I personally would choose not to reproduce now even if I
could (my vasectomy has sealed that path.)
If this past century represents the pinnacle of human ability to
sustainably manage and equitably share our global commons, and if, despite our
(apparently benumbed) big brains and digital libraries overflowing with the
accumulated wisdom of all human history, we can aspire to no higher economic
goals than ever-greater material consumption, constant growth, and perpetual
crowding at the expense of all other species on this planet, including other
humans, it might be better if human reproduction were put on the evolutionary
back burner for a very long while. A
radical pruning and lots of time provide the best hope for a post-human “founder”
population sometime in the future with substantially more reverent attitudes
toward Earth and more caring and social responsibility toward one another.

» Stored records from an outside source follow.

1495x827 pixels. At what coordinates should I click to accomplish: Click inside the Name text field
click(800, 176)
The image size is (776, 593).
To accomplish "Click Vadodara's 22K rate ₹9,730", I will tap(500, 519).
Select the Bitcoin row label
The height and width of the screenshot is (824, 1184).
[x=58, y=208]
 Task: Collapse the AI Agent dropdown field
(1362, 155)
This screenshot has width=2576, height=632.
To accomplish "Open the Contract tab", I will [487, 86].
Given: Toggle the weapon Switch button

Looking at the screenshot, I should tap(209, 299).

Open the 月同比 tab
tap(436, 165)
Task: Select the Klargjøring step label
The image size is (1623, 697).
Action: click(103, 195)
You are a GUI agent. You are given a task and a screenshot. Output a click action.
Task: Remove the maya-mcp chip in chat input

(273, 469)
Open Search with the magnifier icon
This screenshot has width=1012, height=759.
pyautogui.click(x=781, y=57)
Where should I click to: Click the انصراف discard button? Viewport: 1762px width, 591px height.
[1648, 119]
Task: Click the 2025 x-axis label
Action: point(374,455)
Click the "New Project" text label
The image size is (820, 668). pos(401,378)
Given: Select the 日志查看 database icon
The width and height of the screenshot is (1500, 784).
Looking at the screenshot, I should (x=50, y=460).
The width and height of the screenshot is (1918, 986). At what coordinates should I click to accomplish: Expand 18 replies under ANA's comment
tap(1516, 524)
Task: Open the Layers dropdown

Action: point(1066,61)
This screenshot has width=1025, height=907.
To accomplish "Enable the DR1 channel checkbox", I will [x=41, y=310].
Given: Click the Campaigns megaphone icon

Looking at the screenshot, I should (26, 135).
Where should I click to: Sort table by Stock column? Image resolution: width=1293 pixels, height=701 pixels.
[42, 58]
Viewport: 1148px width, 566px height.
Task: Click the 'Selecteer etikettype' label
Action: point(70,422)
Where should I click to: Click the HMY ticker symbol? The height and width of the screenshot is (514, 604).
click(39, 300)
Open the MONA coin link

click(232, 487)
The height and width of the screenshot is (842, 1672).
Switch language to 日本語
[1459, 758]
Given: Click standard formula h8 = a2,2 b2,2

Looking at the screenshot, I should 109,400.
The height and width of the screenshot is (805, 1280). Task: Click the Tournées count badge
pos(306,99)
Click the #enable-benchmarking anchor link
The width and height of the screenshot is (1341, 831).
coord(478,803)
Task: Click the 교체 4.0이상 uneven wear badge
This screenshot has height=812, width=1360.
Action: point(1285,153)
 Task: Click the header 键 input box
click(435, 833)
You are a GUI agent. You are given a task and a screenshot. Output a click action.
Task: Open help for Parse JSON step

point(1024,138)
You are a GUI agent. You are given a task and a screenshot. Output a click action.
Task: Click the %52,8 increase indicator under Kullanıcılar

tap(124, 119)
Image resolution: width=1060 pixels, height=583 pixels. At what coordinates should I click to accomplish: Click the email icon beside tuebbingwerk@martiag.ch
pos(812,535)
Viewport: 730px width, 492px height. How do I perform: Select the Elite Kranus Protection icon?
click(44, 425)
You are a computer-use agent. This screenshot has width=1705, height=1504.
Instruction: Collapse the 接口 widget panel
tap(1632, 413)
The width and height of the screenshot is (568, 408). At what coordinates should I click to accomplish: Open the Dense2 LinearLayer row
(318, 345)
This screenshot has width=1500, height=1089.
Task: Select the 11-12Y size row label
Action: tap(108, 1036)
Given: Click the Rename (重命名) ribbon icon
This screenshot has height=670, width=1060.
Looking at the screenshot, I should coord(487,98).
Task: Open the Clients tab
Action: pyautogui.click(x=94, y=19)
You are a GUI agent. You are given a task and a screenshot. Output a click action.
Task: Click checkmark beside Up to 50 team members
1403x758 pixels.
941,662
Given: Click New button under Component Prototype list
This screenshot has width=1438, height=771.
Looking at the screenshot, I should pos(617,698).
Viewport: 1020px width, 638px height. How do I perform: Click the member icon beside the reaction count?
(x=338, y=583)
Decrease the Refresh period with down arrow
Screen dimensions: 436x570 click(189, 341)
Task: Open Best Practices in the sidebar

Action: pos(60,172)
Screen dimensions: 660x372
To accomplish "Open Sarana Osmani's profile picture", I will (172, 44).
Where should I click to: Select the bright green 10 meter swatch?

A final point - one can guarantee an argument merely by
suggesting the need to stabilize, let alone reduce, human numbers. After worshiping at the altar of perpetual
growth for 200 years, that’s pure sacrilege.
One can elicit even greater anger by pointing out that what evolutionary
success we have had to this point has been a result of inborn proto-socialist
tendencies in all human beings. We are a
modestly evolved social mammal, and socialist (small “s”) - or mutualistic - or
cooperative – communities have been central to whatever evolutionary success we
have enjoyed as a species. This fact
suggests the best and possibly only way forward from here, at least for an
insightful few. To wit:
If we do manage to pull back from the abyss, or if enough of
us survive the plunge, it will surely be because small groups of us have formed
mutualistic communities for the express purpose of helping one another eke out
a largely local living from a depleted planet Earth. We will be painfully
aware, by then, that a sustainable lifestyle must involve subordinating our
reproductive inclinations to the long-term well-being, not just of our own
community, but of the larger ecological community on which our well-being
depends. We will certainly understand
that a global ecosystem is a sacred trust that demands our respect and, yes,
our reverence. Finally, we will need the
humility to understand that we need a healthy global ecosystem far more than it
needs us, and that we need to invest at least as much of our treasure in
husbanding that priceless natural legacy as in pursuing our own material
well-being.
Don would appreciate your responses to the following questions.
Don Wilkin
1. Do you see the possibility of global economic/societal collapse as a real problem?
2. Do you see it as an imminent, urgent problem?
3. Having read this article, do you feel, or are you motivated to do anything differently from before?
4. Do these matters have any implications for local growth policy in your mind?
5. Should the environmental community take a position on these matters and, if so, what would you suggest?
Me again: I usually try to stay fairly neutral here, and not engage in religion or politics, but sometimes we have to stop and just take a look at where things stand, where we stand. I'm not going to change my whole life, but this speaks to changes that I have been making, many people I know have been making. Perhaps, just perhaps, a large quantity of small changes, could buy some time for our grandchildren. Please let Don know what you think. He says he quit a lucrative career in aerospace in 1967 to get a doctorate in ecology...was that the year of the first earth day?
Ediz Hook, our town beach, one of my favorite places to go |
Since I've stopped my health care career for the third and last time, I look to what I will do next. I believe that I can affect hearts/minds/lives as much with my art/teaching/writing/designing/Legacy work as I could with health care. Finding a way to be of service to Humanity/the Planet that fulfills our own gifts and needs...what a special gift that is!